Extended Data Fig. 2 Biophysical properties of human pyramidal neurons in high- vs low-grade glioma from individual patients.
Electrophysiological recordings were averaged and assessed according to individual patients diagnosed with high-grade (n = 32) and low-grade (n = 16) glioma. Trends in Rheobase, Maximum Action Potential (AP) Rate of Rise, AP amplitude and Resting Membrane Potential (RMP) were similar to the analysis performed in individual recordings. a, AP Firing Rate of pyramidal neurons from high- and low-grade glioma in response to somatic current step injections (20 pA, 1200 ms; n = 32 (high), 16 (low) patients). b, Rheobase in pyramidal neurons from high- and low-grade glioma (n = 32 (high), 16 (low) patients; p = 0.015, Mann-Whitney test). c, Maximum AP Rate of Rise (dV/dT) in pyramidal neurons recorded from high- and low-grade glioma (n = 32 (high), 16 (low) patients; p = 0.02, Mann-Whitney test). d, AP phase plot of membrane potential relative to threshold in high- and low-grade glioma (n = 32 (high), 16 (low) patients). e, Peak AP Amplitude in pyramidal neurons in high- and low-grade glioma (n = 32 (high), 16 (low) patients; p = 0.017, Mann-Whitney test). f, RMP in pyramidal neurons from high- and low-grade glioma (n = 32 (high), 16 (low) patients; p = 0.474, Mann-Whitney test). Data are presented as mean values ± SEM. ns, p > 0.05; *, p < 0.05.

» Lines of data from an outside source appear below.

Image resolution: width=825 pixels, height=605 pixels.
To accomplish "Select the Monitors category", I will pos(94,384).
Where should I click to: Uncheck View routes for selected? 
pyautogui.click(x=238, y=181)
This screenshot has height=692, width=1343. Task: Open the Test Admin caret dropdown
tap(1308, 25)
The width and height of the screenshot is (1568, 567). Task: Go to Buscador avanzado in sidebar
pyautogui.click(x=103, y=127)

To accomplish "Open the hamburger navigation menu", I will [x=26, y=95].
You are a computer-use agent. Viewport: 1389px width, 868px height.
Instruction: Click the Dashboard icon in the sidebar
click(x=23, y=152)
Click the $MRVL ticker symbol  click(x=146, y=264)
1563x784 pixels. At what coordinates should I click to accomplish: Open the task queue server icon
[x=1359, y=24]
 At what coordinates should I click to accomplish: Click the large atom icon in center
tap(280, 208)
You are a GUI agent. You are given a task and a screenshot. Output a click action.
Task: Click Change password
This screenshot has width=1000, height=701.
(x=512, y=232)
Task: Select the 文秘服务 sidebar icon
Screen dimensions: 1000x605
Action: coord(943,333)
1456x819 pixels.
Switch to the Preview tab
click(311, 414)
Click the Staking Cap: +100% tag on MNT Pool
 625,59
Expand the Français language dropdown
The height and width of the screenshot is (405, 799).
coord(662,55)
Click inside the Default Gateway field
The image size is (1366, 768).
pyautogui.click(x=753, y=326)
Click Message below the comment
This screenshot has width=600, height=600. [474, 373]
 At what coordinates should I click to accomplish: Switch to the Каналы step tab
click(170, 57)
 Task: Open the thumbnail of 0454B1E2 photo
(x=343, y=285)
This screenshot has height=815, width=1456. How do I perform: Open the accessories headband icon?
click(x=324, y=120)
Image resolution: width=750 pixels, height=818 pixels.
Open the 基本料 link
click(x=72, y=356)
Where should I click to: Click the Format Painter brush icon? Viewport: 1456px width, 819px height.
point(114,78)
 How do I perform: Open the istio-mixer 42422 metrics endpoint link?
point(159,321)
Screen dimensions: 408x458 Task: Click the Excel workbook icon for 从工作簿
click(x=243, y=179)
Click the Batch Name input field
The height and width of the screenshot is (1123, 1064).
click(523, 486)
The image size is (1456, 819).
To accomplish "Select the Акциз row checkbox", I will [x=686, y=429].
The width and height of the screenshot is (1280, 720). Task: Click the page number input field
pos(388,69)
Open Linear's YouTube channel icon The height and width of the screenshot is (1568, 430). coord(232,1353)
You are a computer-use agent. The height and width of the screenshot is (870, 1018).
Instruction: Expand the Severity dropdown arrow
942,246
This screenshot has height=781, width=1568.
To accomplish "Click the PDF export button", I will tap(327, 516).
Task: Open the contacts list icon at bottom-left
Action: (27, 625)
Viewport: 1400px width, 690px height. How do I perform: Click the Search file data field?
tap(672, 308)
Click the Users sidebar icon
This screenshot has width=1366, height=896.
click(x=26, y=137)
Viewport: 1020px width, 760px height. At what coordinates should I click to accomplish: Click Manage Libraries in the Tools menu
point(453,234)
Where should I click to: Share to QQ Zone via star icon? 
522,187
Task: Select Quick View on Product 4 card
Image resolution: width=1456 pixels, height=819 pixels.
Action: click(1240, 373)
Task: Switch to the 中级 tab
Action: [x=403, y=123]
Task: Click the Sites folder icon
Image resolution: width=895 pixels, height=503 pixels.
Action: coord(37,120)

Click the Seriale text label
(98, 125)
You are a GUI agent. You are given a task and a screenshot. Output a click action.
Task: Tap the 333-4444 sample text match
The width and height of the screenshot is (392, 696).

Extended Data Fig. 3 Intrinsic properties of pyramidal neurons classified according to IDH status.
Biophysical properties of neurons recorded from tissue clinically determined as IDH wildtype (WT) or IDH-mutant (mutant). (a-f) Comparison between IDH-WT (light blue; n = 69 cells) and IDH-mutant (light green; n = 85 cells) for action potential (AP) (a) Amplitude (p = 0.0003), (b) Threshold (p = 0.005), (c) Max rate of rise (p = 0.01), (d) Rheobase (p = 0.178), (e) Half-Width (p = 0.328), (f) Rise-time (p = 0.924), (g) Adaptation ratio (p = 0.633), (h) Total number of APs (up to 510 pA), (i) Resting membrane potential (RMP, p = 0.458). Mean values are represented as bold lines. All data were analyzed using a linear mixed-effect model. ns, p > 0.05; **, p < 0.01; ***, p < 0.001; ****, p < 0.0001.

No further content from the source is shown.